The answer required is how many lines of the following entries contain the word "Output", with no other words.

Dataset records
------------------------------------------------

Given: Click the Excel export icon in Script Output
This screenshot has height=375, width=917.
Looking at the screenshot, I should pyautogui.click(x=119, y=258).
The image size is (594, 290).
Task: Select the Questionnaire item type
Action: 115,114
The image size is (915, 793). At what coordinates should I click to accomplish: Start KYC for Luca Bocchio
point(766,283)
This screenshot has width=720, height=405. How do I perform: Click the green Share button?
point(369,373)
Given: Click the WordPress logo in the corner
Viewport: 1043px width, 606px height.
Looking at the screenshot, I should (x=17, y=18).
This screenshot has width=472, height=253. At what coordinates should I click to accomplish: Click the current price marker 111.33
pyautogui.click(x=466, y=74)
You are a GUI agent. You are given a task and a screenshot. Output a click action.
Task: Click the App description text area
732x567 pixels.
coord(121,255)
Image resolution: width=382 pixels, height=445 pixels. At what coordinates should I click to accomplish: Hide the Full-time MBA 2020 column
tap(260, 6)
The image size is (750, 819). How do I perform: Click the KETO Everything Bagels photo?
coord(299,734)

------------------------------------------------

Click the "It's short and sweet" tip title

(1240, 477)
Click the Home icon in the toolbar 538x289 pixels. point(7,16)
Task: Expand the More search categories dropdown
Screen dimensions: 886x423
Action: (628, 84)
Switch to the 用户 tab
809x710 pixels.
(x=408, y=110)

------------------------------------------------

> Exercise solution
2